Under the radar: Unravelling Microsoft Defender’s impact on Azure SQL
Thoroughly testing security configurations before deployment is key to ensuring optimal performance when it comes to SQL Server.
By Iain Evans, Senior Reliability Engineer
Thoroughly testing security configurations before deployment is key to ensuring optimal performance when it comes to SQL Server. This was highlighted by a problem one of our customers had recently where a default setting in Microsoft Defender for SQL Server, designed to protect against advanced threats, inadvertently caused performance degradation across multiple Azure SQL Server instances.
This particular customer was grappling with timeouts on multiple SQL Server instances. We kicked into troubleshoot mode, following the standard DBA playbook, yet couldn’t find an obvious cause. Something was definitely off-kilter because:
- Page Latches were shooting up, stealing the spotlight from CXPACKET as the primary wait stat. There was no tempdb contention, and Azure-based disks weren’t showing any I/O bottlenecks or throttling.
- The SQL Plan hadn’t changed, according to Query store, but the average duration had risen by a significant margin.

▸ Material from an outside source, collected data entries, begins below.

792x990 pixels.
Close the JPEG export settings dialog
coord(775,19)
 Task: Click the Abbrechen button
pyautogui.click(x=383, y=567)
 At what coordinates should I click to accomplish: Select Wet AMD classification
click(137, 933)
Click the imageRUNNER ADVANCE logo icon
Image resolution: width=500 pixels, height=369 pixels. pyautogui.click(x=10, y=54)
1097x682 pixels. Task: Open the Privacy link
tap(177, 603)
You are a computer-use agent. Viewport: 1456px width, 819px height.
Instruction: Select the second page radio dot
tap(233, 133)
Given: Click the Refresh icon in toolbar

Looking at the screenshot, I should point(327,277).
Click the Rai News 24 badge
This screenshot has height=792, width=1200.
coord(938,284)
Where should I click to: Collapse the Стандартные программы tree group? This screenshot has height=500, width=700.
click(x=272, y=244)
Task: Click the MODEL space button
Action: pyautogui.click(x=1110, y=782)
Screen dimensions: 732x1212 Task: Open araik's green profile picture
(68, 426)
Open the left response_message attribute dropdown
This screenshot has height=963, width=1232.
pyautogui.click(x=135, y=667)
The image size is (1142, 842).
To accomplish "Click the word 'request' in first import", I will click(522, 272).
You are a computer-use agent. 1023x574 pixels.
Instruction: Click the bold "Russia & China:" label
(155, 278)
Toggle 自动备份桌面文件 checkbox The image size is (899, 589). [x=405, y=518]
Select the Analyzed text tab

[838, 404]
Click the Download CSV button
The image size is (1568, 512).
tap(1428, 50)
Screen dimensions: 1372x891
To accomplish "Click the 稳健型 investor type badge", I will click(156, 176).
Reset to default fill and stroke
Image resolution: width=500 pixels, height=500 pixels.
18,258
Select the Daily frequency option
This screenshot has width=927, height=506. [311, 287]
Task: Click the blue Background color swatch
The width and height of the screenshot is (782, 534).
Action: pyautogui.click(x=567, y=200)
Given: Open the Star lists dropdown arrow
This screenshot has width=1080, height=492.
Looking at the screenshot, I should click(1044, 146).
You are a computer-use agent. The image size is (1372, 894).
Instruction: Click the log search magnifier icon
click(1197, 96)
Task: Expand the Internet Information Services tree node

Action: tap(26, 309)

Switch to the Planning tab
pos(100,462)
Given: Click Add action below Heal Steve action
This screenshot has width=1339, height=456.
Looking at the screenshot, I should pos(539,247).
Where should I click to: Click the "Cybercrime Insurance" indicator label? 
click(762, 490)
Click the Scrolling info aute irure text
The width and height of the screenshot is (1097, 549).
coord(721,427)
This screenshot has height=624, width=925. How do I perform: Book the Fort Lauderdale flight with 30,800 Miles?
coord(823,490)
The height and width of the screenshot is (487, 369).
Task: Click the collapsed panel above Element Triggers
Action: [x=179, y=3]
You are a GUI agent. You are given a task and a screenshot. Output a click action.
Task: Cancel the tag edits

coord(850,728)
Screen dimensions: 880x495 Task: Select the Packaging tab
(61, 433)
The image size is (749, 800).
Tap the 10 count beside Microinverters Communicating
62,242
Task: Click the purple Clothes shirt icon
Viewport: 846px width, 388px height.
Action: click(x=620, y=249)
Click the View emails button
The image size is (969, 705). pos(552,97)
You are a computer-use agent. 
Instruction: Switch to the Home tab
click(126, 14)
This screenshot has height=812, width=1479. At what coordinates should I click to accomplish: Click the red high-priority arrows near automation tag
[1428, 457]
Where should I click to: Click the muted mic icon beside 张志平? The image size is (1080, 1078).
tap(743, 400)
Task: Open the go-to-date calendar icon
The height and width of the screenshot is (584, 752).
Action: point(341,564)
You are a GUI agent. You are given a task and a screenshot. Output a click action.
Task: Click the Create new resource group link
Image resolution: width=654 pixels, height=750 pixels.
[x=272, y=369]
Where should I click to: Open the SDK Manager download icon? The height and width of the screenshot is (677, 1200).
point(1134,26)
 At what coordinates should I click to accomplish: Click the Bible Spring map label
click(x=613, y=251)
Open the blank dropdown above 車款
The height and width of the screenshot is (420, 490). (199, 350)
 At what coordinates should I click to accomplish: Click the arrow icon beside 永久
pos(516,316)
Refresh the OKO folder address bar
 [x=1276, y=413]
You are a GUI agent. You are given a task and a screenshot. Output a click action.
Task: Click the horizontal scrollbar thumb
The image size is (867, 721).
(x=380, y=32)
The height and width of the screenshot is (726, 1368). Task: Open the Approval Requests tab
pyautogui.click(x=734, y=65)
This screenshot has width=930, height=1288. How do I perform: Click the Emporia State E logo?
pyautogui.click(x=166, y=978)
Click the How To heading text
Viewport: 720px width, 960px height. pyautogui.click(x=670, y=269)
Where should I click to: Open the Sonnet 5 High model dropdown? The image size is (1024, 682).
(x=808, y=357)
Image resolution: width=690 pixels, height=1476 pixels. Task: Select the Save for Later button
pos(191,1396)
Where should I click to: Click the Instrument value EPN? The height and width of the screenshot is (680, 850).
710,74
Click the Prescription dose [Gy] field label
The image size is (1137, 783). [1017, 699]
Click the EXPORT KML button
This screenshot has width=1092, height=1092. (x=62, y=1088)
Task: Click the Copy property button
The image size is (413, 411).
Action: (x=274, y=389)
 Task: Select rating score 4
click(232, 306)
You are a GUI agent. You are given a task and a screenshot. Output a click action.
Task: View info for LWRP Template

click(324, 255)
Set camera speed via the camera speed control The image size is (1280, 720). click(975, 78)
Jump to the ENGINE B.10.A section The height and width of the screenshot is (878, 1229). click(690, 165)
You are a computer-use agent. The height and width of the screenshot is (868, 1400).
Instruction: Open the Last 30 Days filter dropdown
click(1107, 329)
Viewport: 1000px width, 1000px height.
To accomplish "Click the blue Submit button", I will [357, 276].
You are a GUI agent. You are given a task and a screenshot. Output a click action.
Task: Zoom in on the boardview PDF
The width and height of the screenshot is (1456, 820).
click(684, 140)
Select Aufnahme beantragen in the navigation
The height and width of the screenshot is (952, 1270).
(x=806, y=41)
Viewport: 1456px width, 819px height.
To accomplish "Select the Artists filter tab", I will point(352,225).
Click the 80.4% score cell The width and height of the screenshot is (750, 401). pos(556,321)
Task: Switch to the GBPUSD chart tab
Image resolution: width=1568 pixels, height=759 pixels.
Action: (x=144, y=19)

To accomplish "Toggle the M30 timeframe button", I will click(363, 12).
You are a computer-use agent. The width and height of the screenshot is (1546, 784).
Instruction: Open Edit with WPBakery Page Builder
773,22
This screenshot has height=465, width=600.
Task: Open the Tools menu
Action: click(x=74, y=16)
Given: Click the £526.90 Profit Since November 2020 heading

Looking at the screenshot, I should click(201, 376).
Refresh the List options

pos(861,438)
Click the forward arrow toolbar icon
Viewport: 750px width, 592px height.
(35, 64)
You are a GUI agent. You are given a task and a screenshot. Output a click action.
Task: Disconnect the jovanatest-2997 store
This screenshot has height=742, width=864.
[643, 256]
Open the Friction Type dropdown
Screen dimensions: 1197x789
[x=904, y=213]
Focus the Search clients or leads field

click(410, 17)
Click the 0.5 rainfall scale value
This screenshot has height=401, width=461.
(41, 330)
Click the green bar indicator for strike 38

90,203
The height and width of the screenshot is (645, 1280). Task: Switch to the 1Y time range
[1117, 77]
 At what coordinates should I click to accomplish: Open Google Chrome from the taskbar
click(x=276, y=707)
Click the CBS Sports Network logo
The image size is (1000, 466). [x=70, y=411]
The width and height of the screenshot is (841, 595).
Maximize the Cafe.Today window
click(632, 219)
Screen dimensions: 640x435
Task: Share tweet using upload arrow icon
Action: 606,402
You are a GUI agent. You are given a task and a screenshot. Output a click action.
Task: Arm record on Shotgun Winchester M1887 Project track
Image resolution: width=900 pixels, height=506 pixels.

- The servers’ average CPU utilisation had spiked, yet there was no uptick in traffic. This was strange, considering overall CPU utilisation was comfortably below 50%, and there were no signs of CPU contention.
- Even after capturing a profile with parameters and giving it a rerun, the performance was inconsistent, meaning parameter sniffing was ruled out as a cause.
All these servers were running a single stored procedure, and the code hadn’t been altered. It was soon clear to us that something beyond SQL was messing with performance.
Uncovering the root cause
To draw out the culprit, we compared server configurations against an Aireforge snapshot. We immediately detected an extended event session called SQLAdvancedThreatProtectionTraffic had recently been deployed, which is done by default with Azure Defender for SQL Server (more here).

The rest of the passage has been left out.